(Dataset records)
────
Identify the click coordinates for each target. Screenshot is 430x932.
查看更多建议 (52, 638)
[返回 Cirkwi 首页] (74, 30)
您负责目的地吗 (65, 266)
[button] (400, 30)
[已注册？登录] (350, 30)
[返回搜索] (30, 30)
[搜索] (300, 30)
────
# [PROMPT]
Output the data exactly, in full.

# [SOLUTION TO THIS PROBLEM]
Identify the click coordinates for each target. Screenshot is 430x932.
查看更多建议 (52, 638)
[返回 Cirkwi 首页] (74, 30)
您负责目的地吗 (65, 266)
[button] (400, 30)
[已注册？登录] (350, 30)
[返回搜索] (30, 30)
[搜索] (300, 30)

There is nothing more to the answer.